叔母の友達 3

「んなわけねぇじゃん」


 一人で抱えるのに限界を迎えて、友達に言ってみたらこれ。

「でも、そうじゃないと説明できなくない?」

 教室には私と友達。

 最終下校時刻までは時間がある。

「母親の顔なんて残された写真でしか見たことないし、確かに微妙に似てなくもないとは思うけど、でもそれよりも何よりも、叔母ちゃまとそっくりすぎでしょこの顔」

「はいはい美人さんだな」

「キモい。でさ、ちょっと何回かふざけてお母さんとか、ママとか、マミーって呼んだりしたことあるんだけどさ、そのたんびにフリーズしちゃって、私は叔母だって不機嫌そうに言うからさ、怪しいなって」

「びっくりしただけだろうし、何回もされて嫌だったんだろ」

「……牡蠣沼君、真面目に聞いてる?」

 溜め息混じりに、もう一度彼に言ってみた。


「本当は私、叔母ちゃまの娘なんだよ」


 なんか似すぎじゃないかと思った頃からの疑問。

 今や、そうであってほしいとすら願っている。

 なのに、

「妄想乙」

 呆れ顔で友達は言うのだ。

「母親よりも叔母に似る、なんて、探せばどこにでもあるだろうし、それならどうして、普通に親子として暮らさないんだ?」

「叔母ちゃまが結婚してないから、配偶者のいる母親に私を渡したんじゃない? 両親揃ってる方がいいとかで。結局どっちも物心ついた時にはいなかったけど」

 単なる事実。

 だけど友達は、一瞬目を細めた後で、肩をすくめてみせた。

「戸籍は? 見たの?」

「……どうやって見たらいいの?」

「役所に行けばいいんじゃね? ……いや、分かんないからスマホで一旦調べてみろ」

「うわー。自分だって持ってるくせにー」

 代わりに調べてとか言いながら、思わず机に突っ伏してしまった。

 気持ちを打ち明けてすっきりできれば、と思ったのに、かえってもやもやが増した。

「いっそ、訊いてみたら」

 心底面倒そうに友達は言う。

「誰に?」

「叔母さんかお婆さん」

「……」

 ちょっとだけ、顔を上げる。

 友達と目が合う。

 すぐに逸らされたけど、大丈夫? って言いたそうな顔してた。

「……あのさ」

 我ながら、子供みたいな声が出た。

「怒られないかな、そんなこと言って」

「それは気にすんのかい」


 そんな話をした数日後に叔母は眠り。

 真東さんが出入りするようになり。

 牡蠣沼君とは仲違い。


 真東さんのことも相談したかった。

 物心ついた頃からずっと、叔母から友達の話なんて聞いたことがないし、誰かに会いに出掛けていたこともない。
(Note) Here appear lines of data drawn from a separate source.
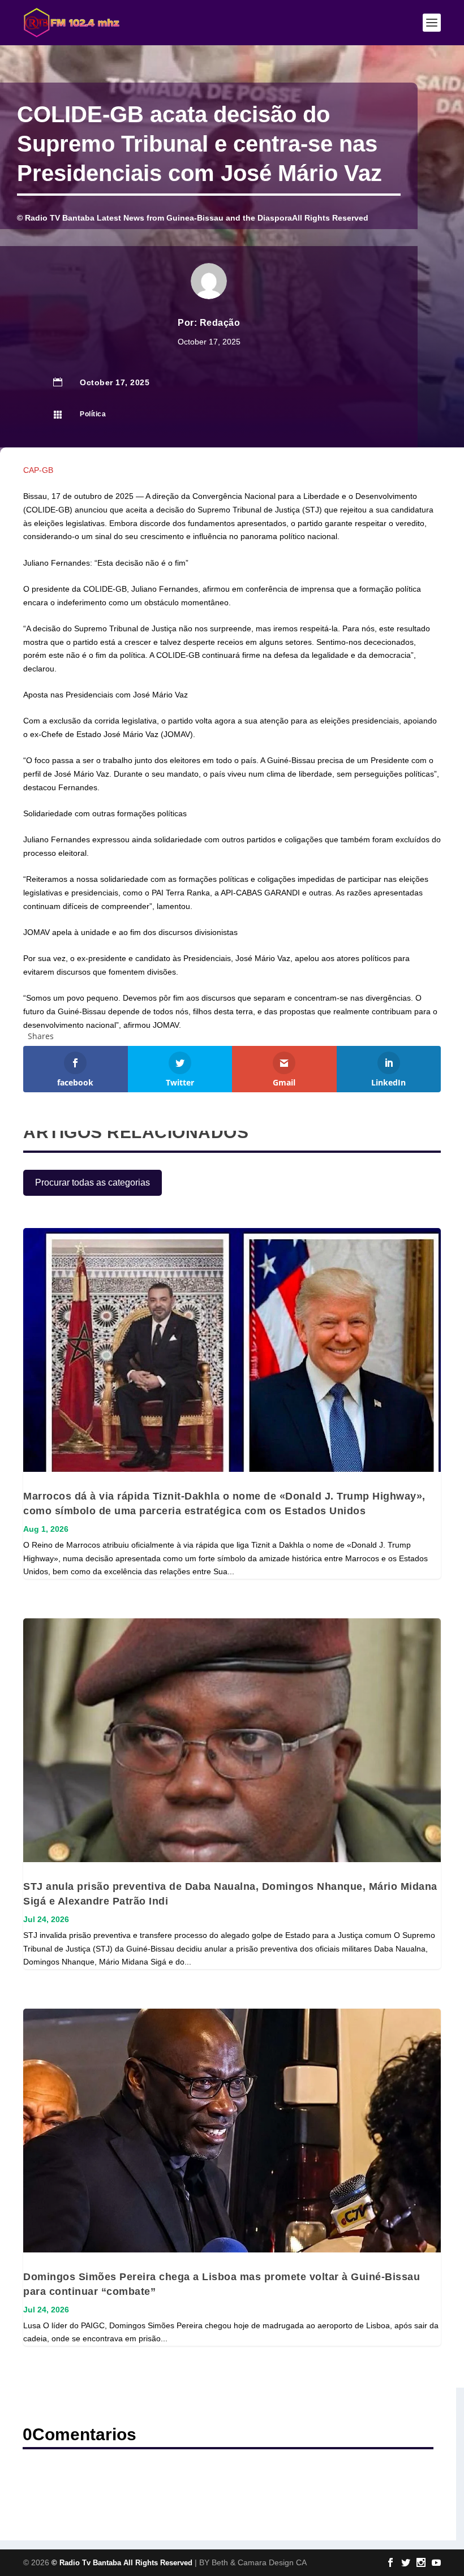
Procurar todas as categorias (92, 1182)
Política (93, 414)
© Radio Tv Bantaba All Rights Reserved (121, 2562)
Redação (220, 323)
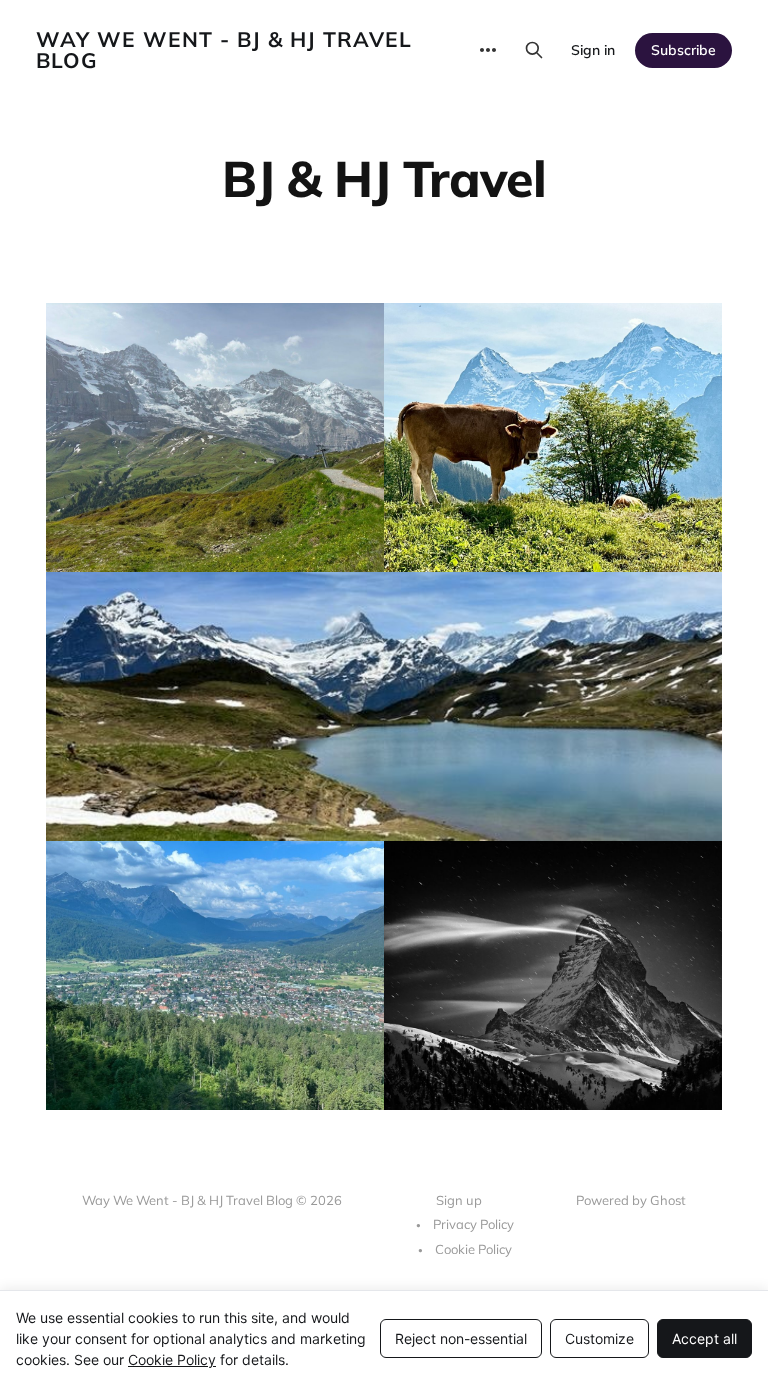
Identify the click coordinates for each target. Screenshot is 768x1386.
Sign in (593, 50)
それに年賀状も叔母宛の物はなかった。

 だからお葬式も密葬で済ました。

 なのに火葬が済んでから、うちに来て、何かと助けてくれる真東さんは、すごく怪しい。

 本当に、友達だったの?

 本当は、違うんじゃないの?

 ──本当は、私の、


「違う」


 車が停まる。

 赤信号、ではなく。

 いきなり止まって、しばらくしたら後ろからクラクション鳴らされて。

 真東さんは無言で、車を路肩に移動させる。

「……」

「……」

 何も、言ってくれない。

 いや、言ってくれた。

 違うって。

「あ、の」

 何か、言おうと思った。

 でも、何て言えば。

「……嬢ちゃん」

 声を掛けられる。

 真東さんは前を向いたまま。

 私は見えない後頭部を凝視する。

「……俺じゃない」

 首を横に振り、静かに、真東さんは話した。

「俺は君のお袋さんのことは知らない。藤宮としか付き合いはなかった。何でそんな風に繋がるのかは知らないが、そんなこと言うもんじゃない。君のお袋さんと親父さんに失礼だ」

「……」

 否定、された。

 ──ゴツン、と大きな音。それに頭が痛い。

 思いっきり、窓に側頭部を打ち付けていた。

「嬢ちゃん!」

「あ、お構いなく」

 焦ったように振り返ってくれた真東さんに答えながら、痛む箇所を撫でる。

 真東さんは私を見たまま。

 すごく心配そう。

 何でだろ、何でだろ──見返してたら、助手席から箱ティッシュを取って、私に渡してくる。

「え……?」

「まぁ、拭けよ」

「何をですか?」

「……その、目元を」

 目?

 空いている手で触ってみたら、濡れていた。

 何でだろ、何でだろ──あぁ、そっか。

 無性に恥ずかしくなってきて、遠慮なくティッシュをたくさん取らせてもらった。